Koch betont, er sei kein Klimawissenschaftler, und er halte es für durchaus möglich, dass die vorherrschende Klimatheorie zutreffe. Die Moralisierung, für die etwa Greta Thunberg stehe, könne er aber nicht nachvollziehen. „Sie wirft allen Erwachsenen vor, ihr ihren Traum gestohlen zu haben. Ich weiß nicht, was sie für einen Traum hat, und kann mir nicht vorstellen, wie ich den gestohlen haben soll.“ Von dem sieben Milliarden Menschen auf der Welt hätten viele ihre eigenen Träume: „Da gibt es Kinder, die davon träumen, sich einmal im Leben satt zu essen, die mit 16 zehn Stunden am Tag arbeiten, statt die Schule zu besuchen, die in Ländern leben, die arm sind, nicht industrialisiert wurden.

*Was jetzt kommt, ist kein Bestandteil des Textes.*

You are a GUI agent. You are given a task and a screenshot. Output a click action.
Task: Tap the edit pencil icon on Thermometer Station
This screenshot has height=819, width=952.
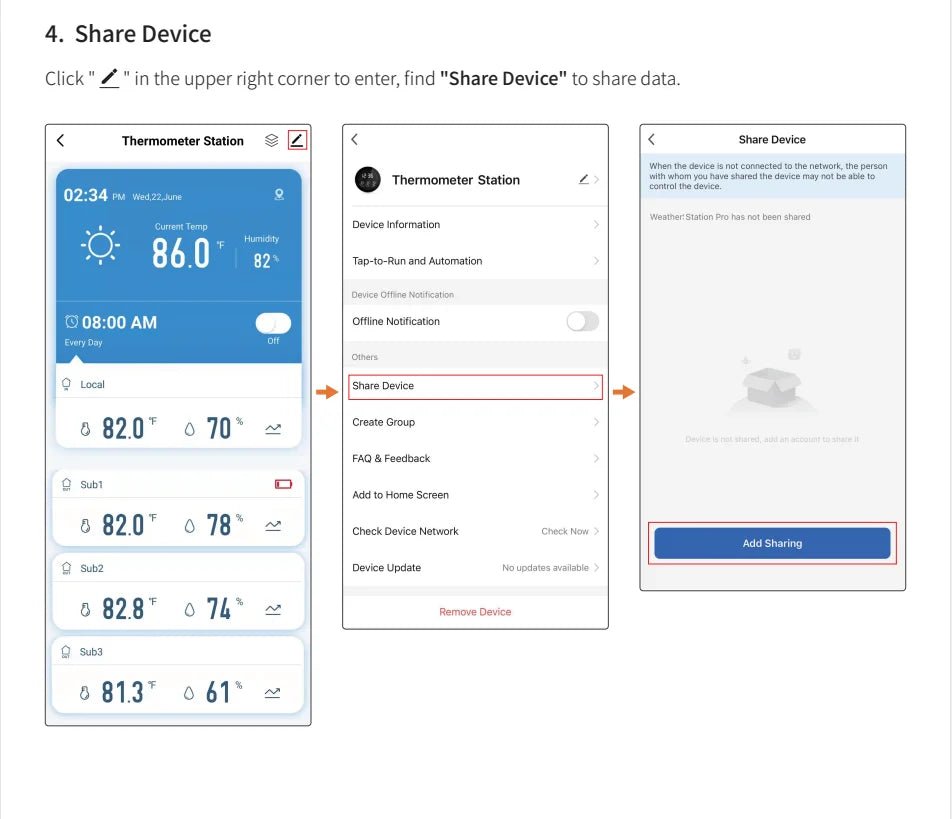tap(296, 141)
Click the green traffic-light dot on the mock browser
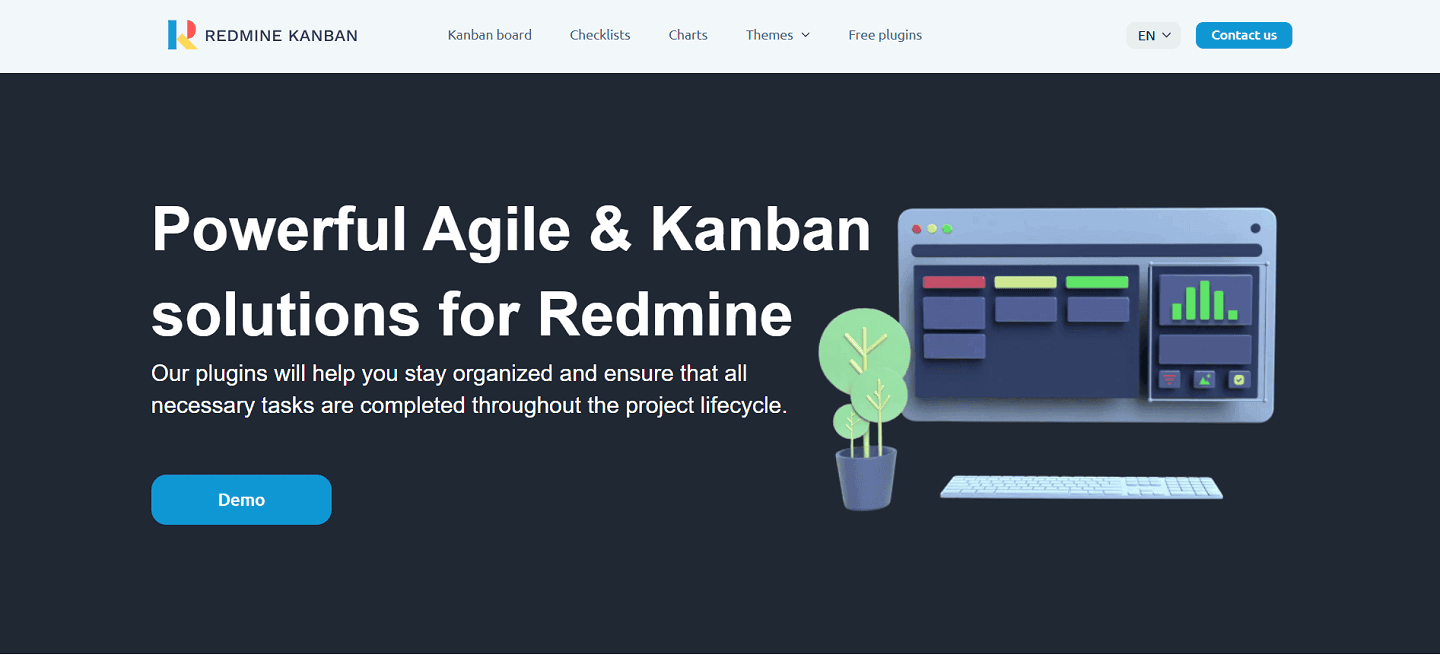 [946, 228]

Und wofür steht Greta: Dafür, den Traum dieser Kinder zu ignorieren, und nur ihren Traum zu verwirklichen, den sie nicht mal formulieren kann.“ Die Träume der unzähligen Millionen hungrigen Kinder vom Sattsein müssten platzen, wenn sich Gretas Traum durchsetze, weil für dafür Düngemittel nötig wären, Traktoren, Kühe, etc. – all das, wogegen die junge Schwedin kämpfe: „Die Welt muss sich entscheiden zwischen dem Traum von Greta und dem Traum von einem Jungen in Bangladesch“.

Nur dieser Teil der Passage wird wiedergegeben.